Bill C-37, the do-not-call bill, is now law in Canada. Much to seemingly everyone' s surprise, the Senate put the bill on the fast track last week and granted it the necessary approvals. Supreme Court Justice Michel Bastarache gave it royal assent late on Friday, minutes before the Senate adjourned. While the Liberals will likely point to the do-not-call legislation as a noteworthy accomplishment, I would argue that it is more realistically an example of how it ultimately caved to a wide range of lobbying interests, leaving behind a statute that will do little to address the problem of annoying telemarketing calls.
The law itself will take effect only once a date is set by the Governor in Council. The statute also includes a mandatory review three years after it comes into force.

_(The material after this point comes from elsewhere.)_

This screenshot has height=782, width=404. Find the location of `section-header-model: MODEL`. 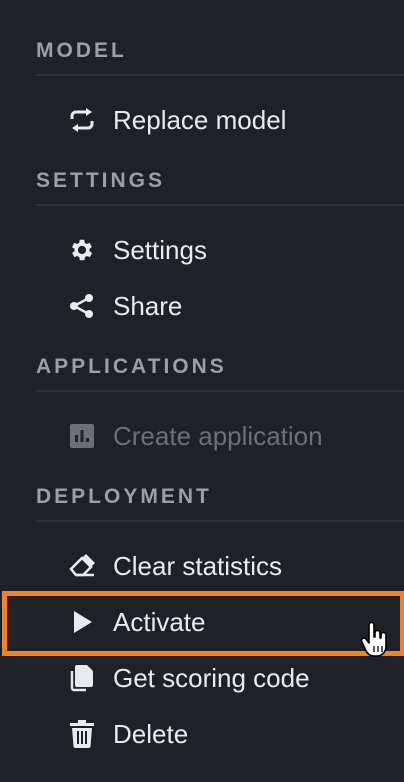

section-header-model: MODEL is located at coordinates (82, 50).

The same organizations can still call me
It seems like the bill specifically exempts the majority of current telephone soliciting callers:
– Newspaper subscriptions
– People with an existing/former business relationship. (eg. calls from Rogers and Bell to upsell their existing services).
It’s a shame, because I’ve had perhaps 2 calls in the past year that do not fall into one of those categories. And in my view it’s precisely the callers above who should be encouraged to find other less intrusive ways of connecting with customers/donors.

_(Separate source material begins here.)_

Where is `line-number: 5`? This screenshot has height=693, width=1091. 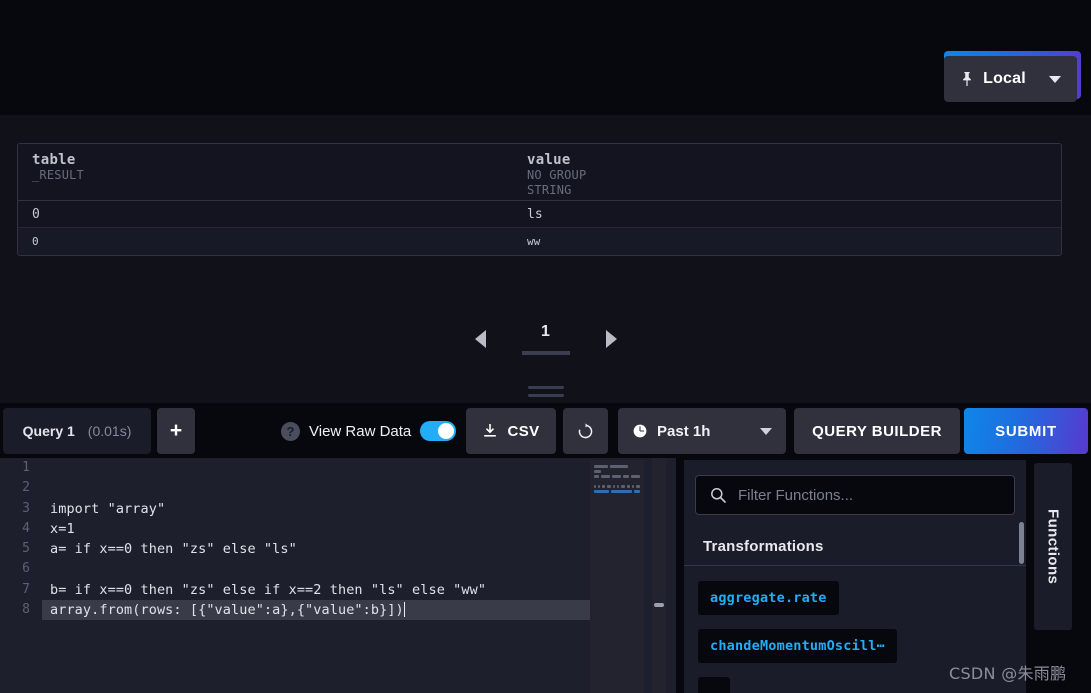 line-number: 5 is located at coordinates (26, 549).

There are no reasonable arguments for such voice-spam intrusions, pre-existing commercial relationship or not; just lobbyists. Nor are there any for spam faxing or, indeed, for subsidizing bulk mail. If these avenues were not open to advertisers, they would use only traditional advertising, some of which support socially useful journalism. So if you want to encourage regular domestic media, instead of subsidizing annoyance-based business with wholly or partly externalized costs, simply permit them to be allowed for opt-ins only. You want junk mail/faxes/phone or email spam? Be my guest. Just leave the 99.9% rest of us alone.